Repeat each of the following items, requests included, adding 110 to every coordinate in the answers. Leave out the pictures.

:::::

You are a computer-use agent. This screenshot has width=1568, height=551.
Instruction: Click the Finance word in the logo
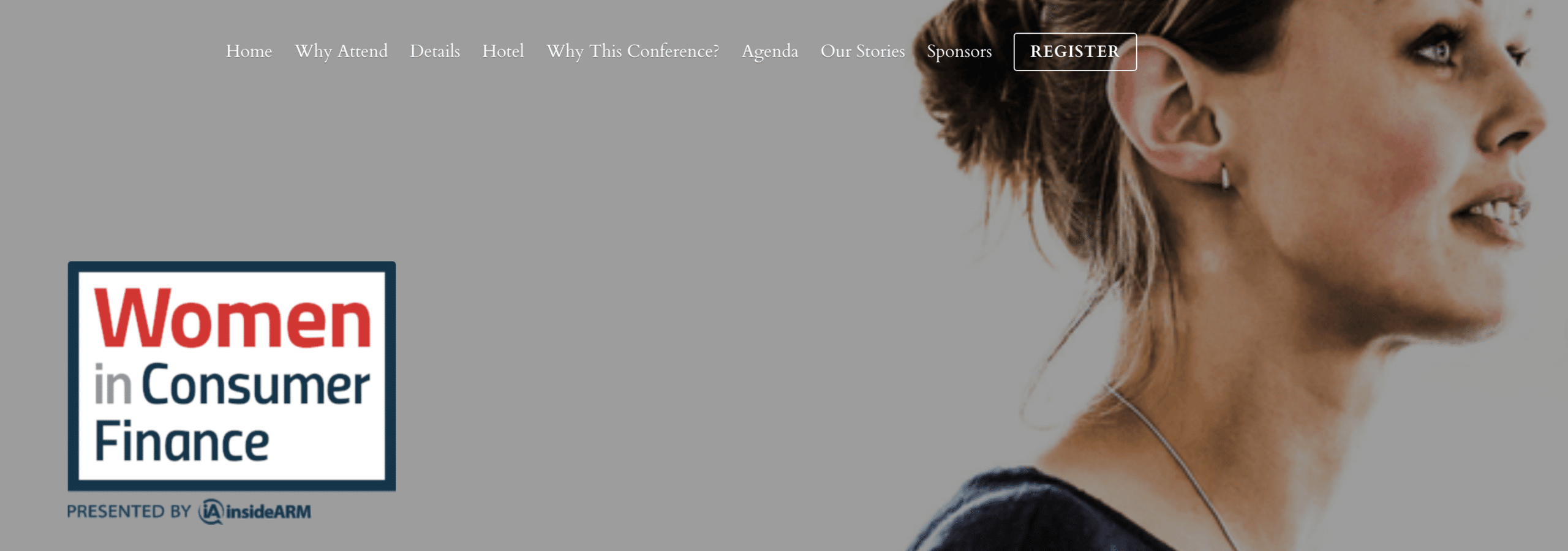click(x=182, y=441)
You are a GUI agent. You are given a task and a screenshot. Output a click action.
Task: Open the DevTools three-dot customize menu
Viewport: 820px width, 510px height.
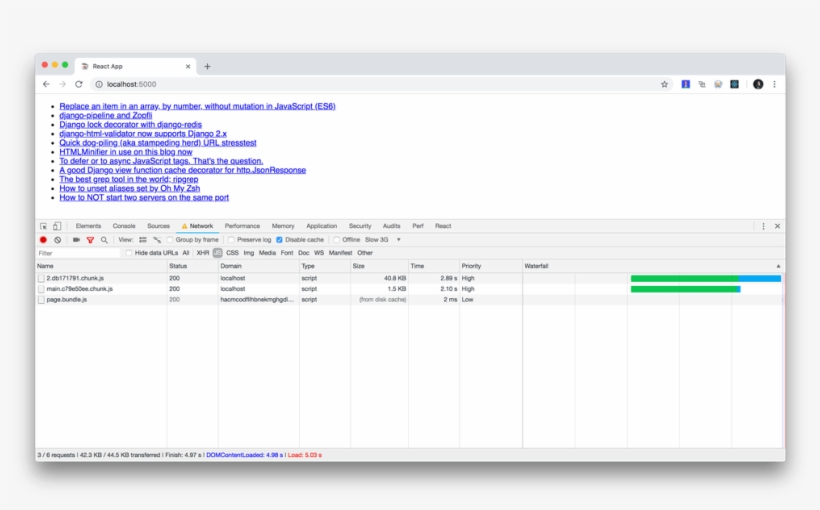[763, 226]
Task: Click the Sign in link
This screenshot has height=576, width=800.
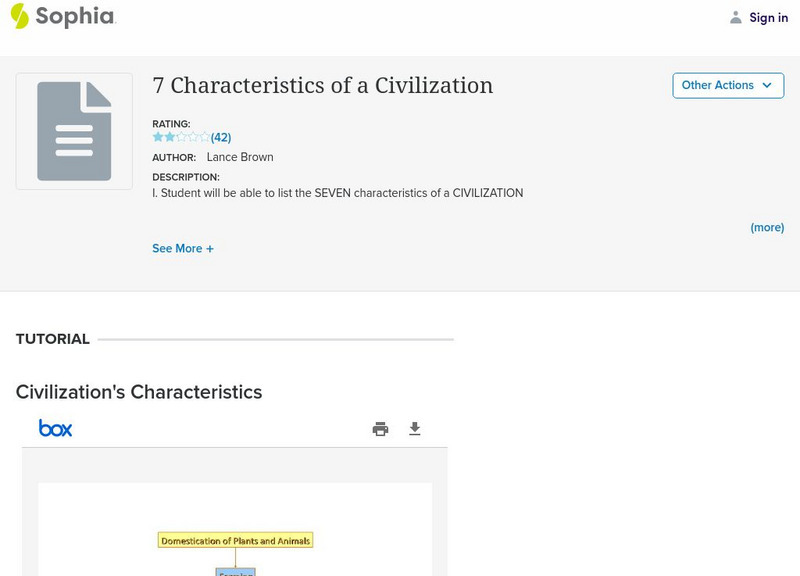Action: (x=768, y=18)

:::::

**RESULT OF THE TASK**
You are a computer-use agent. This screenshot has width=1568, height=551.
Instruction: Click the Finance word in the logo
click(x=292, y=551)
You are a GUI agent. You are given a task and a screenshot. Output a click action.
Task: Open the DevTools three-dot customize menu
Viewport: 820px width, 510px height.
[873, 336]
Task: Click the Sign in link
This screenshot has height=576, width=800.
Action: (x=878, y=128)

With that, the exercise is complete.